(Word and element location data)
----------

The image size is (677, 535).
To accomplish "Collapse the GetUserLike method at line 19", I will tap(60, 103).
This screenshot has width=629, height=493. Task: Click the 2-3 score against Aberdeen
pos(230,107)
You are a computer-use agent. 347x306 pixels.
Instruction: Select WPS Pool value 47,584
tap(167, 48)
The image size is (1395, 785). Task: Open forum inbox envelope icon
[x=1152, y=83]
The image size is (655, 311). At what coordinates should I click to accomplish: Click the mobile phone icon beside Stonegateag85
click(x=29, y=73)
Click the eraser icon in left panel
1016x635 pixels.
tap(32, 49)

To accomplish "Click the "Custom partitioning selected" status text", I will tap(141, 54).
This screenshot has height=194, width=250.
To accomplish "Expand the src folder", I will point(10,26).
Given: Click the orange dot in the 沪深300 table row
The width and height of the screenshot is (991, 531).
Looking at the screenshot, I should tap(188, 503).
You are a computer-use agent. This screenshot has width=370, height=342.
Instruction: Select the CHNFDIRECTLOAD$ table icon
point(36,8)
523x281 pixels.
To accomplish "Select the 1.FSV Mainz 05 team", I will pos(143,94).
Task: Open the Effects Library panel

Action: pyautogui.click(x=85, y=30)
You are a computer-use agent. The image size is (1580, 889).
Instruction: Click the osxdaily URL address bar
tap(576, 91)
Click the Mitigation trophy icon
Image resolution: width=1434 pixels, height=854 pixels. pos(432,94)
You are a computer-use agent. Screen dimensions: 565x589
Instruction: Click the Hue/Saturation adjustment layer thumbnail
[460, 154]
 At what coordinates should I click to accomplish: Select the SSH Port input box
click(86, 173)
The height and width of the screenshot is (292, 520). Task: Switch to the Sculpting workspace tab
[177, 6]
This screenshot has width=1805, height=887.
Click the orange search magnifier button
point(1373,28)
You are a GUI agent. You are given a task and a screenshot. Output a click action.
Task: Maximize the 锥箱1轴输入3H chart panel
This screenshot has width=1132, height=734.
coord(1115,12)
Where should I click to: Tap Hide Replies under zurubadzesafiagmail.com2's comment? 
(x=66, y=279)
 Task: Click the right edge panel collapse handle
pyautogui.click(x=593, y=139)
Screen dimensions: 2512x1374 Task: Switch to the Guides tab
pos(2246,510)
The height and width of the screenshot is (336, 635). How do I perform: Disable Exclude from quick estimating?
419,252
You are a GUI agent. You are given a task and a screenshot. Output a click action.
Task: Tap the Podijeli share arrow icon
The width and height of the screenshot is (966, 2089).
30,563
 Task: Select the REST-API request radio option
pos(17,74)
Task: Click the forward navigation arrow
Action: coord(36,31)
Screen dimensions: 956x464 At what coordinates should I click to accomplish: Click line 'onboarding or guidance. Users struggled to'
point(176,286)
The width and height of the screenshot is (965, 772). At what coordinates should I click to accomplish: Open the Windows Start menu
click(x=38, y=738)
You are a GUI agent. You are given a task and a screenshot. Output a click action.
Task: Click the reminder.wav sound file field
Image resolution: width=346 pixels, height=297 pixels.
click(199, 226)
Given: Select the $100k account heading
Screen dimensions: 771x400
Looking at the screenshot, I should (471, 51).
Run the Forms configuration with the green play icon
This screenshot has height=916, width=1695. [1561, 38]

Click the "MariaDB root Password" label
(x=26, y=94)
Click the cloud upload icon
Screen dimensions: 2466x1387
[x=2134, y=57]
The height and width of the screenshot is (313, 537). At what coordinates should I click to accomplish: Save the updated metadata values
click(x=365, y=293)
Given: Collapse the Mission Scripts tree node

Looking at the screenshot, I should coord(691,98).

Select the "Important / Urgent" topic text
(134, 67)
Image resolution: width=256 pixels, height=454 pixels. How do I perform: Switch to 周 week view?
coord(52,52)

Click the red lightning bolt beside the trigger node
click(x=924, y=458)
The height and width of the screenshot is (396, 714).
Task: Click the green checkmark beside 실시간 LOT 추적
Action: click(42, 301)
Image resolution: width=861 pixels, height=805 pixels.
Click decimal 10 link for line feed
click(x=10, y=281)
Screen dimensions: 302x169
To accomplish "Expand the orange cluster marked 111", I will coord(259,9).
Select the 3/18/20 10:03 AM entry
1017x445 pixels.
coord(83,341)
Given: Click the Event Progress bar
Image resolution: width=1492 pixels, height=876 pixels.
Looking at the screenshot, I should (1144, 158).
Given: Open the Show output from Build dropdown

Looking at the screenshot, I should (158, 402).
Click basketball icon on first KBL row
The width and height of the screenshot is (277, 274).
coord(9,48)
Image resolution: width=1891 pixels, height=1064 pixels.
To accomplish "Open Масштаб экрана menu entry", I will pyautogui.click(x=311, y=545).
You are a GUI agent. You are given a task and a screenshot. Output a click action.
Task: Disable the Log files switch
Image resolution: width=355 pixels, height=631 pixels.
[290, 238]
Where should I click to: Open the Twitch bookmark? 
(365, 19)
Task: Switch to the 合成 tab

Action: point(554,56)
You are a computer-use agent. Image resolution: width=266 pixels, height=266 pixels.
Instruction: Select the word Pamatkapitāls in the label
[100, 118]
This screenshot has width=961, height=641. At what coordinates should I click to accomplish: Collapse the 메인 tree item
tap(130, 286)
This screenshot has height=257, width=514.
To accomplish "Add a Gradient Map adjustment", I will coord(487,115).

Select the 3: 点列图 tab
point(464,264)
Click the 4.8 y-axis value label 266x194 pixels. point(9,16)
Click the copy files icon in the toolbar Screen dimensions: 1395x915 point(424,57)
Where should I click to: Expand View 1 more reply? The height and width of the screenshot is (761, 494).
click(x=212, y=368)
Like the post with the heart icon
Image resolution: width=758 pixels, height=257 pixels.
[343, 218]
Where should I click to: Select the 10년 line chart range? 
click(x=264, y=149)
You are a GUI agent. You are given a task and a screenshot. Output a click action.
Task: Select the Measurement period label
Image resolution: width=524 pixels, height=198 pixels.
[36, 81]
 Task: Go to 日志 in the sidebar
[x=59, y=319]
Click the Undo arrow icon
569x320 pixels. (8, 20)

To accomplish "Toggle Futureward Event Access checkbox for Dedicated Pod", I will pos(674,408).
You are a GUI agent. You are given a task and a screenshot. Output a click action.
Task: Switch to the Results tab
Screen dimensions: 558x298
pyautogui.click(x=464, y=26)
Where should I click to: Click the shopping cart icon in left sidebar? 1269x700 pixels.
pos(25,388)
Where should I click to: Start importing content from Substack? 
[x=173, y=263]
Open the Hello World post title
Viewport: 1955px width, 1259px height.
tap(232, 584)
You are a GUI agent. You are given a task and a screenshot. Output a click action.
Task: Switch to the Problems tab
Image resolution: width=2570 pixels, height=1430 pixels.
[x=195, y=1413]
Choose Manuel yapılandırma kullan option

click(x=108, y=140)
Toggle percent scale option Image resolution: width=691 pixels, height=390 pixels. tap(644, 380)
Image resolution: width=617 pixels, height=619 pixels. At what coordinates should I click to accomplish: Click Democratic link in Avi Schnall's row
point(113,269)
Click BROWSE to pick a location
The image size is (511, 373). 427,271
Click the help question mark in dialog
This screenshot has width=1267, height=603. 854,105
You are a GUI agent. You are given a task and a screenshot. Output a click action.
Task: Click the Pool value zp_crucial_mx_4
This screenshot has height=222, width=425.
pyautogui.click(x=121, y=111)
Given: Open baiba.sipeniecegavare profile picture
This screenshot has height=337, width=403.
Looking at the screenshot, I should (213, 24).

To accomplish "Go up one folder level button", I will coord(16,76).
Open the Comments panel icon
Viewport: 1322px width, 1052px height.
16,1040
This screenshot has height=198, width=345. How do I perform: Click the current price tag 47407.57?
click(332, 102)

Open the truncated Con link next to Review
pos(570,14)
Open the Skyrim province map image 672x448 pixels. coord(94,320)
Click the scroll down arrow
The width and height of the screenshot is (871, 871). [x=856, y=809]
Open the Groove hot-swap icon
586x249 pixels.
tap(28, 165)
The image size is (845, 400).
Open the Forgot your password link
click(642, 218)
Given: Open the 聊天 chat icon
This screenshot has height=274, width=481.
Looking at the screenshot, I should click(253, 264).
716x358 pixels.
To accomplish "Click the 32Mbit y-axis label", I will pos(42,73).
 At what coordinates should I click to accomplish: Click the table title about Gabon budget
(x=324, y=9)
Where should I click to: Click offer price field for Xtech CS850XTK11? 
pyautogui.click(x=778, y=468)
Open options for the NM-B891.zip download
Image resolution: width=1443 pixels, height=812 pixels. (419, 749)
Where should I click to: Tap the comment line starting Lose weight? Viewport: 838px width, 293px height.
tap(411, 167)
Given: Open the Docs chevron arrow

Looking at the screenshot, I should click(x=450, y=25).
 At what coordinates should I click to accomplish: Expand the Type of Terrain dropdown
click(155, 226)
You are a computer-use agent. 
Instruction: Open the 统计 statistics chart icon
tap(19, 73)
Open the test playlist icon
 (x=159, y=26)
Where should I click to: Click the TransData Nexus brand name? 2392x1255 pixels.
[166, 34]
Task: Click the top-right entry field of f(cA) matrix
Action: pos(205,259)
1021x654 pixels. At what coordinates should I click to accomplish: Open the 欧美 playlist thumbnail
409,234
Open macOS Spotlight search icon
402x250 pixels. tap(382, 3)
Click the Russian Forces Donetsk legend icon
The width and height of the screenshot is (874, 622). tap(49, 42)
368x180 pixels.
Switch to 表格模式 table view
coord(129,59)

----------

**YOUR OBJECTIVE:**
Reproduce verbatim the lines of the listing from the one containing "1021x654 pixels. At" through the end of the listing.

**RIGHT ANSWER:**
1021x654 pixels. At what coordinates should I click to accomplish: Open the 欧美 playlist thumbnail
409,234
Open macOS Spotlight search icon
402x250 pixels. tap(382, 3)
Click the Russian Forces Donetsk legend icon
The width and height of the screenshot is (874, 622). tap(49, 42)
368x180 pixels.
Switch to 表格模式 table view
coord(129,59)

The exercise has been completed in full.